Excerpt to read below:
Duration: 1st April 2000 – 30th June 2001

Outputs:

The following were produced as outputs of this project:

  1. A book reviewing major examples of innovative tenure systems and their impact in improving security for the urban poor, planning and land management and tenure security. The book was launched at the World Urban Forum at UN-HABITAT, Nairobi in Appril/May 2002 and at a Cities Alliance seminar on “Secure Tenure for the Urban Poor” in Washington DC in May 2002
  2. A documentary Film (transmitted on BBC World television in June 2001) as a contribution to the United Nations Istanbul +5 Conference.
  3. A video version of the film in VHS and BetaMax formats in English, French and Spanish (available from TVE International, mail TVE distribution for information on delivery).
  4. An information or media pack entitled ‘Land Rites’ for international distribution to media networks, NGO’s etc.

Background:

Security of tenure, or the lack of it, is emerging as a key factor in the ability and willingness of poor households to protect themselves from the threat of forced evictions, or to invest in improving their living conditions. Recent approaches have varied between the extremes of removing unauthorised settlements or granting residents full freehold titles to their plots. These approaches impose further suffering on the poor, or grant them windfall benefits which distort land markets and may even encourage further unauthorised subdivisions. Various intermediate forms of tenure, such as Certificates of Use, Community Land Trusts, ground rent, condominium titles and transfer development rights, have been introduced to increase rights and security without intensifying land market distortions. These appear to offer improved security without raising expectations and can be implemented without recourse to legislative or administrative reforms. However, no comprehensive evaluation of the performance of such progressive, intermediate systems in practice has yet been undertaken. This project reviewed the extent to which key examples have improved perceived security and encouraged local investment in dwelling and settlement improvements.
End of Excerpt to read.
#### Work instruction 1:
According to the background on urban tenure security, what is wrong with the two extreme approaches to unauthorised settlements? Answer in one to three sentences.
#### Work instruction 2:
Please extend the text on tenure security for the urban poor, carrying it on from its final sentence.
The material after this text isn't needed for anything here.
Source data below:
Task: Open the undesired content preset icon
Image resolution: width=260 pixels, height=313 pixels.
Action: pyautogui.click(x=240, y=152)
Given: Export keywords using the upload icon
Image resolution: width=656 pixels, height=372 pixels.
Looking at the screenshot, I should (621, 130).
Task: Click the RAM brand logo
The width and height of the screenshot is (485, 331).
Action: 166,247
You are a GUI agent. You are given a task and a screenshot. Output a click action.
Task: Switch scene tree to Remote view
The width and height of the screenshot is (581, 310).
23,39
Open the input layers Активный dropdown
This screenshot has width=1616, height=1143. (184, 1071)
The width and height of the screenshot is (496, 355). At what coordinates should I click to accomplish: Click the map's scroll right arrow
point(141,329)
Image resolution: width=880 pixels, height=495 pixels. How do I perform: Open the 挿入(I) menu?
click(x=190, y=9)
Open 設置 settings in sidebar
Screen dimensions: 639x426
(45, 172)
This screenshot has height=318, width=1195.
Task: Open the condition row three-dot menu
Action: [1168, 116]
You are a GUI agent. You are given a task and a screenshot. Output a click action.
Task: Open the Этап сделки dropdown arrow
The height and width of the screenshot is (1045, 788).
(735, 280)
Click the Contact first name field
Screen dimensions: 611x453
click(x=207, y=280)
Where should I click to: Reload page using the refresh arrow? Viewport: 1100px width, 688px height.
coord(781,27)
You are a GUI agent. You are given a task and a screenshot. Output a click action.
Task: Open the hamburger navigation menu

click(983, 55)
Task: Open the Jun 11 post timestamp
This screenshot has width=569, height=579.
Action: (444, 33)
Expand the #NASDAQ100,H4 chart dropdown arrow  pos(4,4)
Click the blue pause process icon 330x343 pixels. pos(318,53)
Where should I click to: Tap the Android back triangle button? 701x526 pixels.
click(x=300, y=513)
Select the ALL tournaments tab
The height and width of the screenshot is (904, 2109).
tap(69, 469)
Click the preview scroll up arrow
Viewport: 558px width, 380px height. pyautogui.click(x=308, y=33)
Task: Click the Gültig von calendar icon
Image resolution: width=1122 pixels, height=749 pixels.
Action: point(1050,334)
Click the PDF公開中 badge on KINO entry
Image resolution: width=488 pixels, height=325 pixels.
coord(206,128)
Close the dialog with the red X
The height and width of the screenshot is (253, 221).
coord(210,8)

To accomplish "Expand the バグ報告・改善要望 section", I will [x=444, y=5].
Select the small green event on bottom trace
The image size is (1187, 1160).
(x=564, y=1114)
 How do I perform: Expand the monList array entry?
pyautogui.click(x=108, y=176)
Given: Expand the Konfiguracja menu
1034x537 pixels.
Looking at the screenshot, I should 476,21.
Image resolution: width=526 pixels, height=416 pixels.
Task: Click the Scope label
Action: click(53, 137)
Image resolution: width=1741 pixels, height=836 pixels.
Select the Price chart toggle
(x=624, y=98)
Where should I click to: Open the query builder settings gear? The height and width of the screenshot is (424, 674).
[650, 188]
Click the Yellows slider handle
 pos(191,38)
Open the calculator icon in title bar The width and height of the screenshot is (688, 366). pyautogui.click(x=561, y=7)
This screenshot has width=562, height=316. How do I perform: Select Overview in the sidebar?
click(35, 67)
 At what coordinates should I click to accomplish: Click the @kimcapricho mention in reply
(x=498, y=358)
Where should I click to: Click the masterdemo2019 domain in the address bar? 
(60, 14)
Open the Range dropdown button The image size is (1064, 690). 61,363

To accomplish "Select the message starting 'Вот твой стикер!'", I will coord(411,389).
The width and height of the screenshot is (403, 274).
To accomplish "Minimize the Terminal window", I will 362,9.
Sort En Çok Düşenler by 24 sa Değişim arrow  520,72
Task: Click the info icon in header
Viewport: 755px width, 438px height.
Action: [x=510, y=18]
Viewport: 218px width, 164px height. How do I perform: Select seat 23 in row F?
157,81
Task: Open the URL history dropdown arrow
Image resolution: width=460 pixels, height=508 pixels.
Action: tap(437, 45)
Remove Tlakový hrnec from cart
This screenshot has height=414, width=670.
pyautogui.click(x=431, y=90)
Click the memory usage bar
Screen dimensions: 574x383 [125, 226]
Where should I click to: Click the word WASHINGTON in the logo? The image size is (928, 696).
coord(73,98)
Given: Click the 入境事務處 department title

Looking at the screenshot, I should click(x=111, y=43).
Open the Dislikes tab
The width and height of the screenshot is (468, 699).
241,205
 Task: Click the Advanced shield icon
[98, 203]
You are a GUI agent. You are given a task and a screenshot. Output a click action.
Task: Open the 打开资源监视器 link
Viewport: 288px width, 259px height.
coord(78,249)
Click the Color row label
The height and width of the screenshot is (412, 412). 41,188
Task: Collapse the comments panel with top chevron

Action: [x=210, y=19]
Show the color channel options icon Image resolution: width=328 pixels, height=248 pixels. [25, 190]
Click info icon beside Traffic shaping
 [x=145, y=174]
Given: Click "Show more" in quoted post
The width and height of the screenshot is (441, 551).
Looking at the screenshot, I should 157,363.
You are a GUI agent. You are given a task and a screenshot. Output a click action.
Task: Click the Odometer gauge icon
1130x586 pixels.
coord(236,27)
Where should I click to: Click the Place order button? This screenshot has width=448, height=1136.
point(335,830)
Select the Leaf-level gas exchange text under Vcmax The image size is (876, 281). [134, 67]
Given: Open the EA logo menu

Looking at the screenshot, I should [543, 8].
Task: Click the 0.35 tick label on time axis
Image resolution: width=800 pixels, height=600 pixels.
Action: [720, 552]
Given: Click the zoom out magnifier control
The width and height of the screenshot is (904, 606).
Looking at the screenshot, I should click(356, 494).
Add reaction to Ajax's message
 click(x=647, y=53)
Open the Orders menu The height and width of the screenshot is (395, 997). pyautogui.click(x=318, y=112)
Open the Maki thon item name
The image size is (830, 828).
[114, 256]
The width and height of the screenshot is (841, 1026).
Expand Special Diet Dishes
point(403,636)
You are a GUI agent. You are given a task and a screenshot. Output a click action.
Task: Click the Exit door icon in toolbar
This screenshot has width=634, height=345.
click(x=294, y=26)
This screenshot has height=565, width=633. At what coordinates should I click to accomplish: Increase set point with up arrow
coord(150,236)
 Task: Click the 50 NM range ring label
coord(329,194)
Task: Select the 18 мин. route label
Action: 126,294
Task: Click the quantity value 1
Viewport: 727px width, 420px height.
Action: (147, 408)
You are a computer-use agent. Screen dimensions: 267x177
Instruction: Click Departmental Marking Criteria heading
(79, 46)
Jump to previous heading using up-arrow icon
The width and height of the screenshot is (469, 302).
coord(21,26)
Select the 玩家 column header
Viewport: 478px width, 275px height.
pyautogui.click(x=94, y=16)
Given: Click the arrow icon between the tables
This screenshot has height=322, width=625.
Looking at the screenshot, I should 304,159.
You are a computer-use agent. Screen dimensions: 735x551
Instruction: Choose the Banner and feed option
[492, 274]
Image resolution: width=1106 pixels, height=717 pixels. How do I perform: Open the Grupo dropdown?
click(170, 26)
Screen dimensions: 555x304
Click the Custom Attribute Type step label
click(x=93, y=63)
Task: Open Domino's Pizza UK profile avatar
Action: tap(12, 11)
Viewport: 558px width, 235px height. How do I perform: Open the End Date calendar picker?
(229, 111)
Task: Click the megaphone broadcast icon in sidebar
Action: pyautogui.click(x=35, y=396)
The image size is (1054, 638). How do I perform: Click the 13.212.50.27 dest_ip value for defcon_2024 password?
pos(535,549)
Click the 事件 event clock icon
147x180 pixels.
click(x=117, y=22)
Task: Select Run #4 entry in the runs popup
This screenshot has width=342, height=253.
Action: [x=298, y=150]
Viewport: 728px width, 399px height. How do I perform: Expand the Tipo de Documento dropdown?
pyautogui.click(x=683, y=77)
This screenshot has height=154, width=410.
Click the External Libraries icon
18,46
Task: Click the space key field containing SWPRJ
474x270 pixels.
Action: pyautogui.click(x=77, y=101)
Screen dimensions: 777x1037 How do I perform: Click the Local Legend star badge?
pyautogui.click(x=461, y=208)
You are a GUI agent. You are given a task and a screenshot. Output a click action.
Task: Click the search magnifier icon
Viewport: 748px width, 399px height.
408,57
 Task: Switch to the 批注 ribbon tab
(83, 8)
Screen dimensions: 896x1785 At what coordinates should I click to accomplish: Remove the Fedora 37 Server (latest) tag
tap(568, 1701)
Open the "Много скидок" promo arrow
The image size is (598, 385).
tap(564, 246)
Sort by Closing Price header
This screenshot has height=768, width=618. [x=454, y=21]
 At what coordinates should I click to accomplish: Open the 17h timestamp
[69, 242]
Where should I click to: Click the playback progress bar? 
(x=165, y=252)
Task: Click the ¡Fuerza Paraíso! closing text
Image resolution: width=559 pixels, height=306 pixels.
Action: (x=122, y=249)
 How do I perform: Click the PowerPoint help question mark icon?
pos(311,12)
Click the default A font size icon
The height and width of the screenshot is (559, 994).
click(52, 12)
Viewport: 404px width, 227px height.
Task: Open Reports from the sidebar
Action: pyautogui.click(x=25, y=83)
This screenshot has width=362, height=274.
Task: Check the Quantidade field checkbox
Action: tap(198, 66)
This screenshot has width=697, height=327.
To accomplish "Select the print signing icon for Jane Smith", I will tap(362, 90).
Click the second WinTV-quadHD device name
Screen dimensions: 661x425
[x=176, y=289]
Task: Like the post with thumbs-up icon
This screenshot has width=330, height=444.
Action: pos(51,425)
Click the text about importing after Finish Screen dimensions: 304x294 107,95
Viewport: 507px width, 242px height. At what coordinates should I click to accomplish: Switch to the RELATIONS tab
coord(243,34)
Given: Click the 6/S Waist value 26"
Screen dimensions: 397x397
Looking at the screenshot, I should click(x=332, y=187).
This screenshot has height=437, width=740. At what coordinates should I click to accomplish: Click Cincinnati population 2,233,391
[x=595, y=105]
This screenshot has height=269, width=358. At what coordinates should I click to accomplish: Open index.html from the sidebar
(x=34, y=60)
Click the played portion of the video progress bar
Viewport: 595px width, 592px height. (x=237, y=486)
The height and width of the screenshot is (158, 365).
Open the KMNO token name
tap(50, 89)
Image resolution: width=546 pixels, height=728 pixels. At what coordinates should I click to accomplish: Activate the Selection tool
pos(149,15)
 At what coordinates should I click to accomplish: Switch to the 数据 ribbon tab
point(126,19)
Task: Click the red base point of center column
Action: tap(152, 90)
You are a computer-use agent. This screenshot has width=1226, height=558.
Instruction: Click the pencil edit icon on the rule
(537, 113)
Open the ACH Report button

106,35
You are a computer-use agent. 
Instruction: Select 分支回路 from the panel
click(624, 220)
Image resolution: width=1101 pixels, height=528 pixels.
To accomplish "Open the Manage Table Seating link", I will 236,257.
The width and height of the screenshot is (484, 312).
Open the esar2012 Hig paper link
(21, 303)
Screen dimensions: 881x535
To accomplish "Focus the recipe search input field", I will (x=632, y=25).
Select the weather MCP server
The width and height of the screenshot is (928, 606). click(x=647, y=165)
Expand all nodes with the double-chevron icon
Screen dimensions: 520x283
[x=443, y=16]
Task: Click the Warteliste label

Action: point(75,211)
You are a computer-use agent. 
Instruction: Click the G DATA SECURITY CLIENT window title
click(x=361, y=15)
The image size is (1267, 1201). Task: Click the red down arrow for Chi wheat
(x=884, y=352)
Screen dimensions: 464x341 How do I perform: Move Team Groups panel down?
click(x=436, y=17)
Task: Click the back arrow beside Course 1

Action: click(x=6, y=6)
End of Source data.
#### Exercise result 1:
Removing unauthorised settlements imposes further suffering on the poor. Granting residents full freehold titles gives them windfall benefits that distort land markets and may even encourage further unauthorised subdivisions.

#### Exercise result 2:
Security of tenure for the poor has been recognised by the United Nations as one of two issues (with governance) which will form the key issue for UN-HABITAT’s future programmes. These include a new Global Campaign for Secure Tenure and should be seen as the strategic entry point for the effective implementation of the Global Plan of Action for the Habitat Agenda and considers that legal recognition of tenure is one of the most signifiant steps that a national government ran take towards giving expression to the right to housing. The research provided a survey and assessment of innovative approaches which was presented at the UN Istanbul+5 meeting in 2001.

Security of tenure is a basic requirement in enabling the urban poor to survive and also improve their economic status within increasingly market based land markets. Providing households with appropriate forms of tenure security which are affordable to the poor, and protect the rights of tenants, women and other particularly vulnerable groups, is a prerequisite to reducing poverty and providing access to employment and essential services. Which cross cutting themes (i.e. gender, environment, sustainability) will be addressed by this project

Gender was a central concern of the project, as many women are denied access to security of tenure on equal terms to men, even though a substantial proportion of households in many countries are now female headed. This severely disadvantages both women and their children from obtaining secure accommodation. The provision of affordable and secure shelter can reduce the need for poor families to settle in environmentally sensitive or hazardous locations and therefore improve the urban and peri-urban environment. Effective tenure systems can also enhance economically and socially sustainable urban development. The project reviewed intermediate forms of tenure which seek to address these issues and assess the extent to which they have succeeded and offer lessons for other locations. It also identified the cultural and institutional factors which need to be considered when transferring such approaches from one context to another.